La acción de cortar y pegar ha servido para universalizar y popularizar los editores de textos. Una acción sencilla, fácilmente reproducible, que debe utilizarse con cuidado y con respeto. Con cuidado, porque también sirve para repetir y reproducir los errores. Con respeto, para no vulnerar la autoría intelectual de los trabajos y los escritos técnicos, científicos o periodísticos. En los países serios un “copy-paste” publicado como propio y no referenciado trunca directamente la carrera profesional o política del autor infractor.

El copiar y pegar como concepto se ha trasladado a todos los ámbitos y en algunos de ellos tiene hasta dueño.

Precisamente en estos días, la Oficina de Patentes de Estados Unidos ha dilucidado sobre la propiedad de la patente de la técnica CRISPR-Cas9. El “corta y pega genético” convertido en una de las técnicas más prometedoras de la medicina moderna.

El motivo de disputa estriba en si la patente general en manos de Doudna y Charpentier, químicas de la Universidad de California y de Viena respectivamente, reconocidas en 2015 con el premio Princesa de Asturias de la Ciencia, es compatible con la patente específica para su aplicación en células humanas.
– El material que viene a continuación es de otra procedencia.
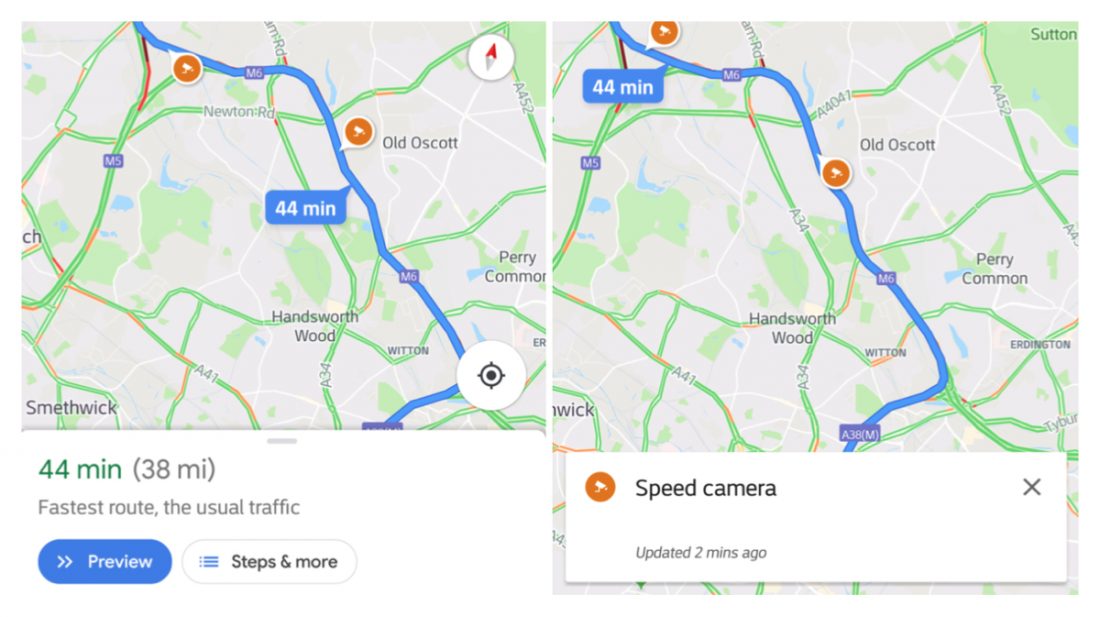Tap Old Oscott label on right map
The width and height of the screenshot is (1100, 617).
[897, 145]
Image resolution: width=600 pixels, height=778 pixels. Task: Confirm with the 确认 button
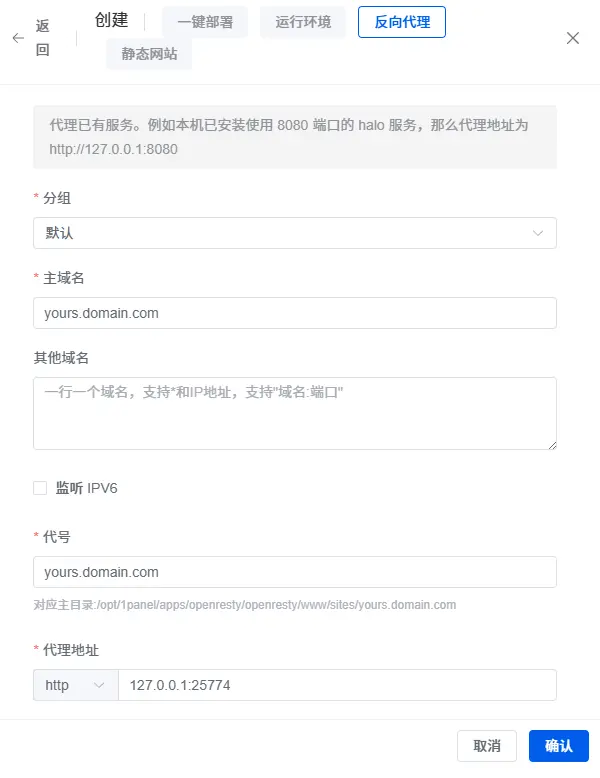click(559, 746)
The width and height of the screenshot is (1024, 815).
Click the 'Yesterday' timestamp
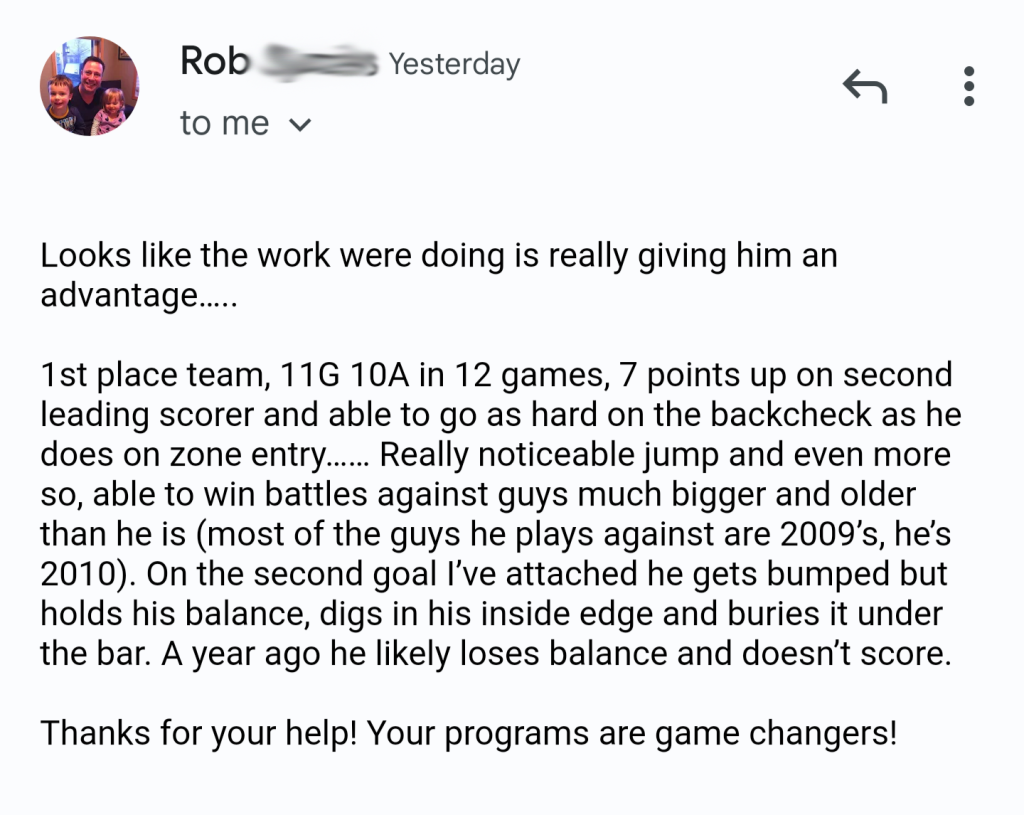pyautogui.click(x=455, y=64)
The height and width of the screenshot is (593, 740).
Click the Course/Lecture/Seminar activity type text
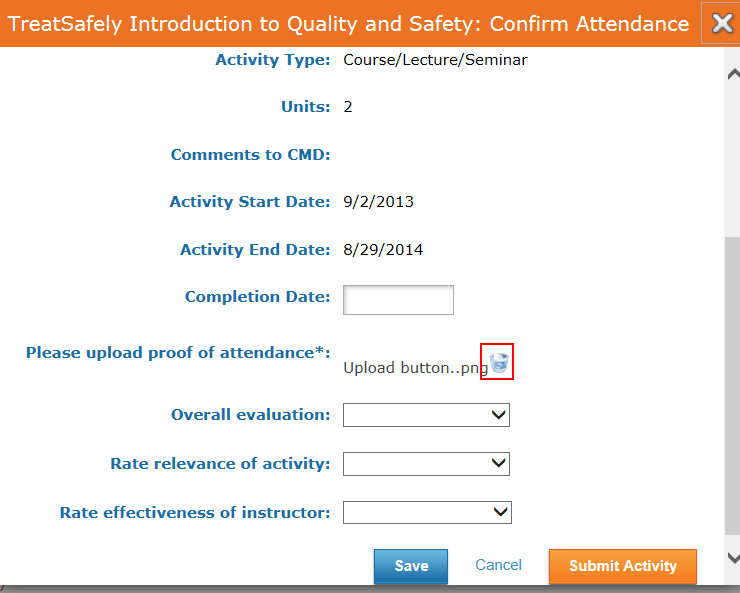pos(435,60)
A ésta aspiran precisamente los investigadores del Massachusetts Institute of Tecnology (MIT) perteneciente a la Universidad de Harvard.

Lo más triste del caso es que el creador de la técnica CRISPR es español. El microbiólogo alicantico Francisco Mojica, que, tras publicarla en el año 2003, vio como sus aspiraciones a profundizar en sus avances se veían truncadas. Las solicitudes de financiación se interrumpieron del 2008 al 2011. Ahora, con ella, se está a punto de plantear la curación del cáncer y crear una industria millonaria. Ha derivado en la técnica genética más importante del siglo. Permite cortar el ADN y modificar los genomas de forma sencilla y barata.

Estamos dejando a nuestros investigadores fuera de la senda de los avances del campo de la genómica y de la tecnología computacional. En nuestro entorno, sin ir más lejos, por razones exclusivamente políticas, hemos cerrado el único laboratorio activo en medicina regenerativa, sin despeinarnos.

Un siglo más tarde, de forma tácita, seguimos atados a la lapidaria expresión de Miguel de Unamuno, ¡Que inventen ellos!. Una verdadera lástima.